VLOCK & ASSOCIATES, P.C.

Attorneys at Law
(212) 557-0020

SUPREME COURT, APPELLATE DIVISION
FIRST DEPARTMENT
APRIL 19, 2012
THE COURT ANNOUNCES THE FOLLOWING DECISIONS:


Gonzalez, P.J., Tom, Catterson, Renwick, Richter, JJ.

72837283A Cadlerock Joint Venture, L.P.,Plaintiff-Appellant, Index 105190/07
-against-
Sol Greenberg & Sons International,Inc., et al.,Defendants-Respondents.


Vlock & Associates, P.C., New York (Steven P. Giordano of counsel), for appellant.

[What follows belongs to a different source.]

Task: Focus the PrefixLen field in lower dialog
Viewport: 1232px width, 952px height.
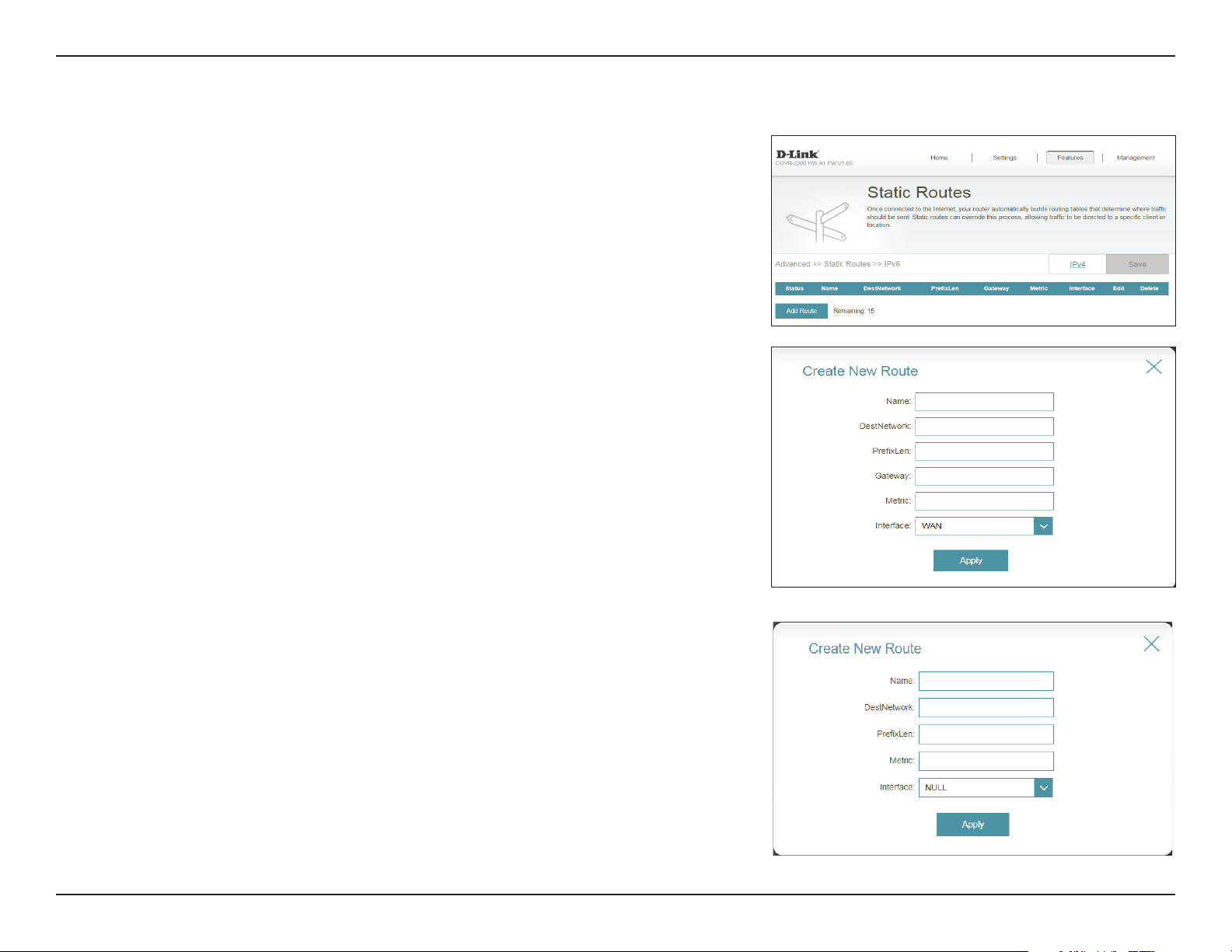Action: [x=986, y=734]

Order, Supreme Court, New York County (Jane S. Solomon, J.), entered May 20, 2010, which, to the extent appealed from, denied plaintiff’s motion for contempt to the extent of declining to adjudge defendants Marilyn Greenberg, Marshall Greenberg and Ronald Greenberg in contempt for their failure to produce documents and appear for deposition in response to the post-judgment subpoena, unanimously reversed, on the law and the facts, with costs, the motion granted, and the matter remanded for further proceedings consistent herewith. Order, same court and Justice, entered November 18, 2010, which, to the extent appealed from as limited by the brief, denied plaintiff’s motion for sanctions, costs and attorneys’ fees and declined to order defendant Sol Greenberg & Sons International, Inc. (SGSI) to appear for a continued deposition, unanimously reversed, on the law and the facts, with costs, the motion granted, with sanctions to be imposed on defendants’ counsel in the amount of $10,000, payable to the Lawyers’ Fund for Client Protection, SGSI ordered to appear for continued deposition to be conducted under court supervision, and the matter remanded to Supreme Court for assessment of the costs and attorneys’ fees incurred by plaintiff in making the motion for sanctions and taking this appeal.

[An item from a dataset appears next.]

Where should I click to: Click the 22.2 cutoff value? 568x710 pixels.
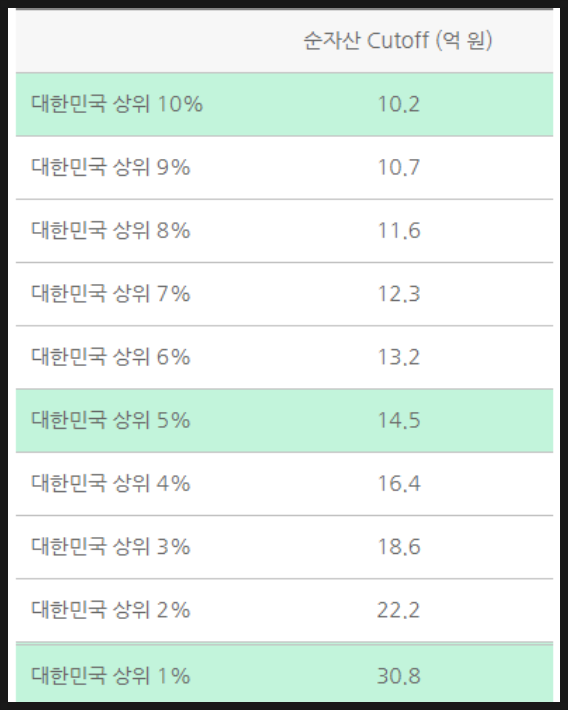[x=398, y=610]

Supreme Court improvidently exercised its discretion in only adjudging defendant SGSI in contempt for its failure to produce documents and appear for deposition in response to the post-judgment subpoena. There is no dispute that all four judgment debtors were in violation and contempt of the post-judgment subpoena served on them, as each failed to produce documents and appear for deposition. Moreover, the subpoena served upon the judgment debtors, in connection with the judgment creditor's efforts to enforce court orders, clearly sought documents and deposition testimony relevant to the satisfaction of the judgment against them (see CPLR 5223; Yeshiva Tifferes Torah v Kesher Intl. Trading Corp., 246 AD2d 538 [1998]).


At the deposition in this matter, defendants’ counsel, Mr. Joseph R. Sahid, repeatedly interrupted the questioning and made
improper objections and lengthy speeches that had no merit. He also improperly interrupted the witness’s answers and conferred with the witness (his client) mid-answer. He insulted plaintiff’s counsel, Justice Solomon and her clerk, and even the court reporter, who was eventually compelled to leave the deposition due to the abuse of defendants’ counsel.

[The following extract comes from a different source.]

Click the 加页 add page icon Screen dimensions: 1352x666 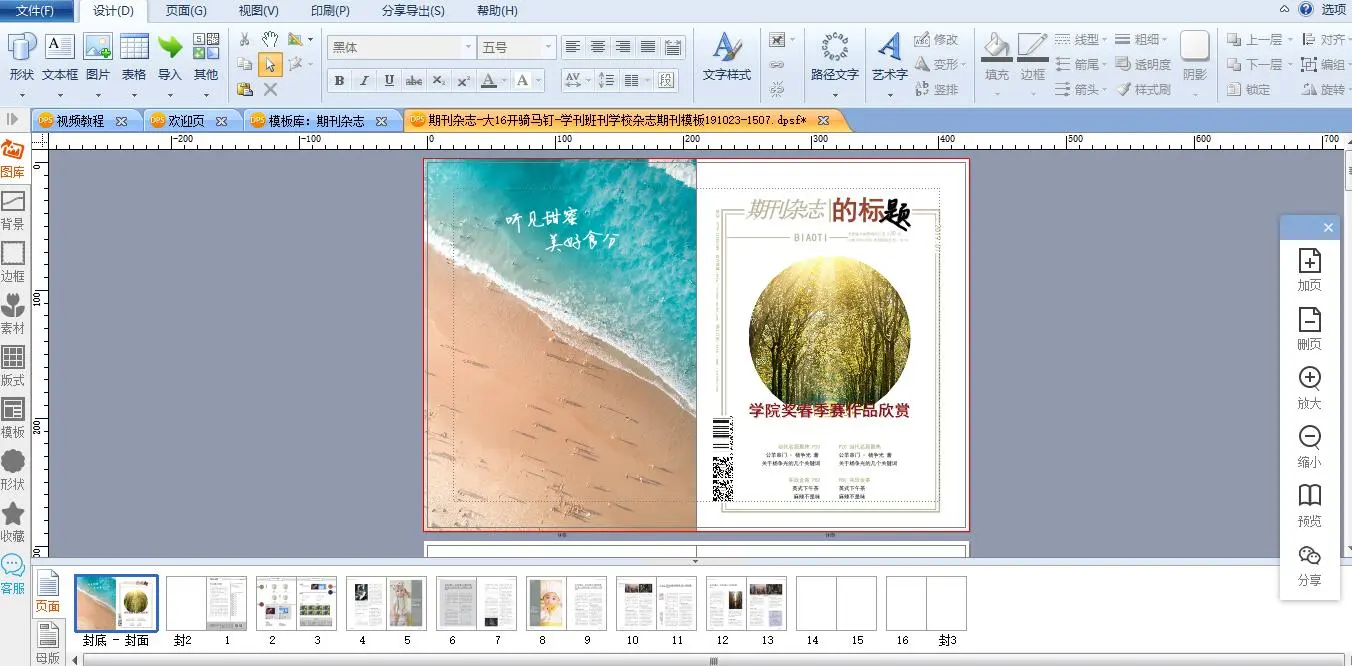point(1309,262)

Pursuant to 22 NYCRR 130-1.1 (a), a court “in its discretion, may award to any party or attorney in any civil action or proceeding before the court . . . costs in the form of reimbursement for actual expenses reasonably incurred and reasonable attorney’s fees, resulting from frivolous conduct” and, in “addition to or in lieu of awarding costs, the court, in its discretion may impose financial sanctions upon any party or attorney in a civil action or proceeding who engages in frivolous conduct as defined in this Part” (see also Tag 380, LLC v Ronson, 51 AD3d 471 [2008]).


As defined in subdivision (c) of 22 NYCRR 130-1.1, conduct is frivolous if “(1) it is completely without merit in law and cannot be supported by a reasonable argument for an extension, modification or reversal of existing law; (2) it is undertaken primarily to delay or prolong the resolution of the litigation, or to harass or maliciously injure another; or (3) it asserts material factual statements that are false.”


We find that the conduct of defendants’ counsel was undertaken primarily to delay or prolong the resolution of the litigation and to harass plaintiff. We also find that counsel’s arguments at the deposition were totally without merit in law. While we recognize that Supreme Court referred Mr. Sahid’s conduct to the Disciplinary Committee, we find that his frivolous, outrageous, and unprofessional behavior warrants sanctions, costs and attorneys’ fees.

Inasmuch as Mr. Sahid’s conduct prevented plaintiff from completing the deposition at which Marshall Greenberg appeared on behalf of SGSI, it is appropriate that Marshall Greenberg appear again to complete the deposition, which should be conducted under court supervision.


THIS CONSTITUTES THE DECISION AND ORDER
OF THE SUPREME COURT, APPELLATE DIVISION, FIRST DEPARTMENT.